**Written problem:** Print the stretch of the listing from the line containing "Open the search filter options" through the line containing "pyautogui.click(x=517, y=119)", reproducing each line word for word, and leave the pictures out of your answer.

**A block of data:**

┄┄┄┄┄┄┄┄┄┄

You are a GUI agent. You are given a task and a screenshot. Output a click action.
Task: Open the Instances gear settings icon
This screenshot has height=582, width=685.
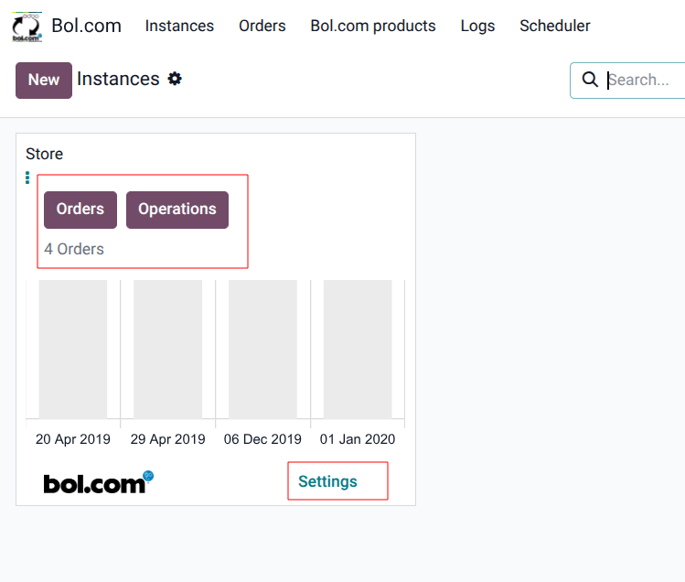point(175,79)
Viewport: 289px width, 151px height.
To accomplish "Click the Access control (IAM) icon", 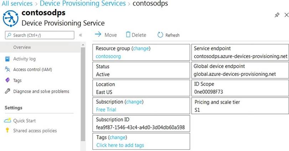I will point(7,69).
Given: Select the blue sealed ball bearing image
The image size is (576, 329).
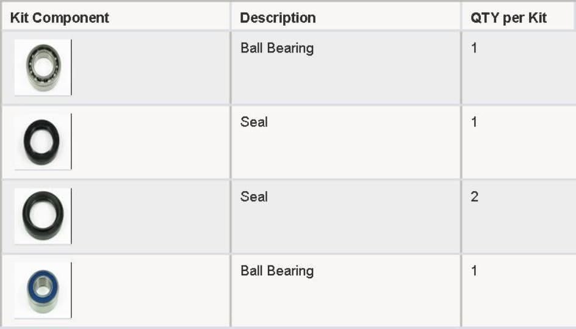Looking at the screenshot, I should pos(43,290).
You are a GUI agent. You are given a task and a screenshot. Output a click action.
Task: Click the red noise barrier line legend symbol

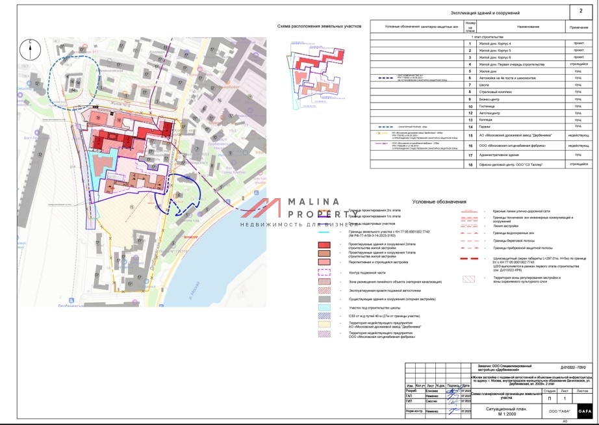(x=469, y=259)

┄┄┄┄┄┄┄┄┄┄

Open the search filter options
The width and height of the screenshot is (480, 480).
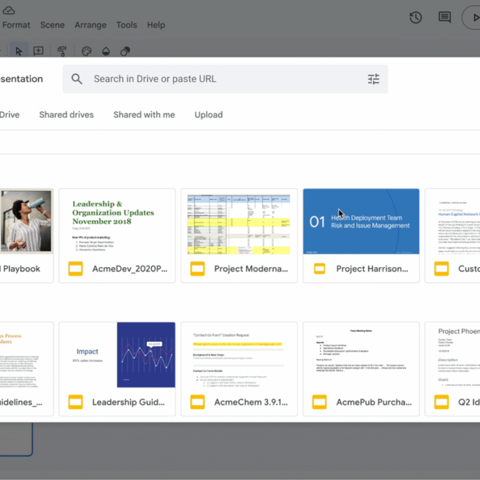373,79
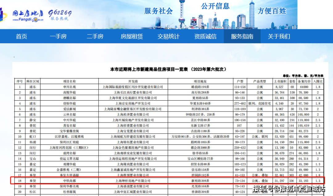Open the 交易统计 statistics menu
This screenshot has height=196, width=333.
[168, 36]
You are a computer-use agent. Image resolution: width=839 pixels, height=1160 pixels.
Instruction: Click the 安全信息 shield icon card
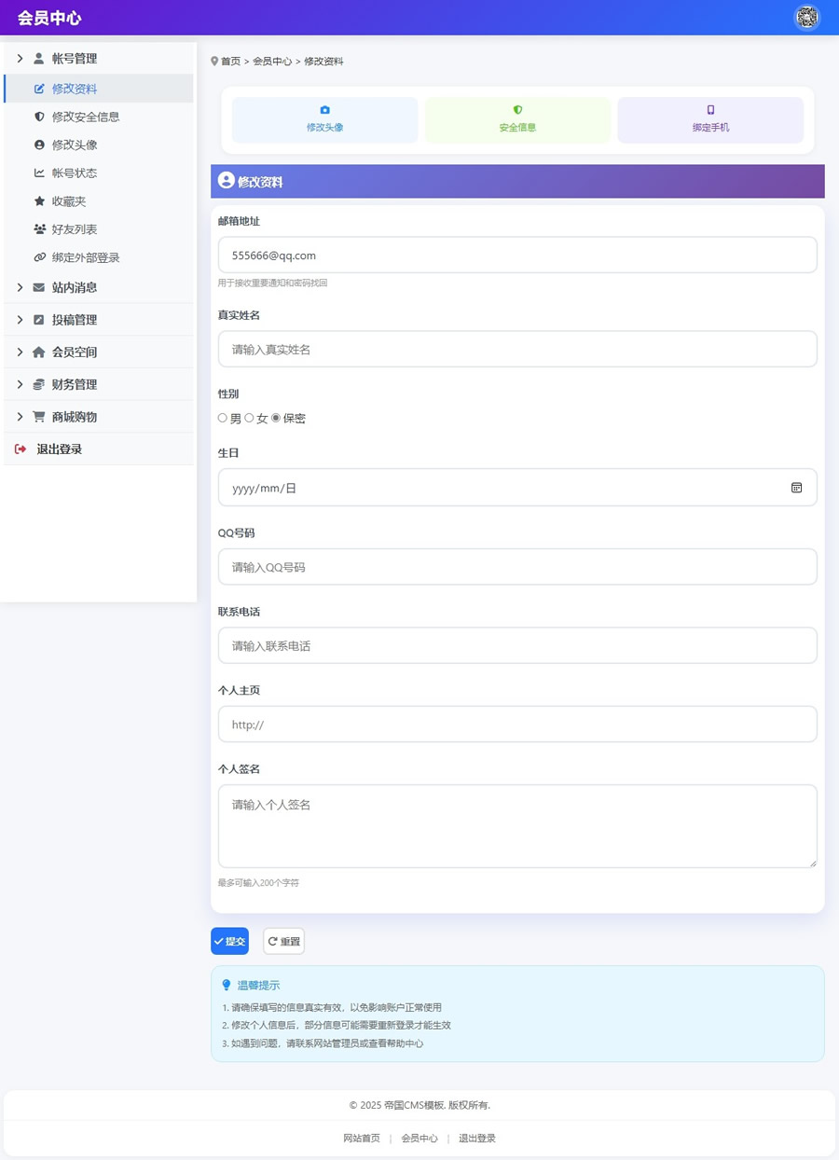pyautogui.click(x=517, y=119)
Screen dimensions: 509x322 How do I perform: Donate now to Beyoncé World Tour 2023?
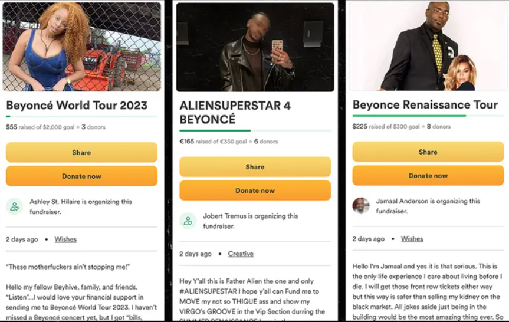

┄┄┄┄┄┄┄┄┄┄

**Final result:**
Open the search filter options
The width and height of the screenshot is (480, 480).
373,79
Open the 交易统计 statistics menu
This screenshot has height=196, width=333.
[168, 36]
You are a computer-use agent. Image resolution: width=839 pixels, height=1160 pixels.
Instruction: Click the 安全信息 shield icon card
pyautogui.click(x=517, y=119)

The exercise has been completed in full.